Reclaiming the Efficacy of β-Lactam-β-Lactamase Inhibitor Combinations: Avibactam Restores the Susceptibility of CMY-2-Producing Escherichia coli to Ceftazidime

CMY-2 is a plasmid-encoded Ambler class C cephalosporinase that is widely disseminated in Enterobacteriaceae and is responsible for expanded-spectrum cephalosporin resistance. As a result of resistance to both ceftazidime and beta-lactamase inhibitors in strains carrying bla(CMY), novel beta-lactam-beta-lactamase inhibitor combinations are sought to combat this significant threat to beta-lactam therapy. Avibactam is a bridged diazabicyclo [3.2.1] octanone non-beta-lactam beta-lactamase inhibitor in clinical development that reversibly inactivates serine beta-lactamases. To define the spectrum of activity of ceftazidime-avibactam, we tested the susceptibilities of Escherichia coli clinical isolates that carry bla(CMY-2) or bla(CMY-69) and investigated the inactivation kinetics of CMY-2. Our analysis showed that CMY-2-containing clinical isolates of E. coli were highly susceptible to ceftazidime-avibactam (MIC90, <= 0.5 mg/liter); in comparison, ceftazidime had a MIC90 of > 128 mg/liter. More importantly, avibactam was an extremely potent inhibitor of CMY-2 beta-lactamase, as demonstrated by a second-order onset of acylation rate constant (k(2)/K) of (4.9 +/- 0.5) x 10(4) M-1 s(-1) and the off-rate constant (k(off)) of (3.7 +/- 0.4) x 10(-4) s(-1). Analysis of the reaction of avibactam with CMY-2 using mass spectrometry to capture reaction intermediates revealed that the CMY-2-avibactam acylenzyme complex was stable for as long as 24 h.

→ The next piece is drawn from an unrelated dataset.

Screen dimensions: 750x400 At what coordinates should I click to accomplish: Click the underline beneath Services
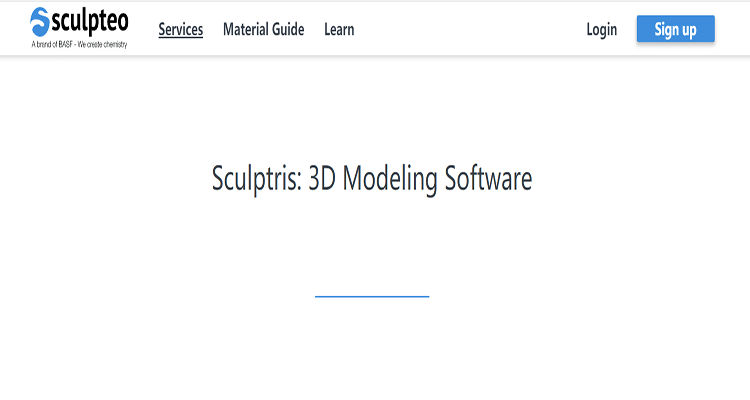tap(181, 38)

Molecular modeling studies raise the hypothesis that a series of successive hydrogen-bonding interactions occur as avibactam proceeds through the reaction coordinate with CMY-2 (e.g., T316, G317, S318, T319, S343, N346, and R349). Our findings support the microbiological and biochemical efficacy of ceftazidime-avibactam against E. coli containing plasmid-borne CMY-2 and CMY-69.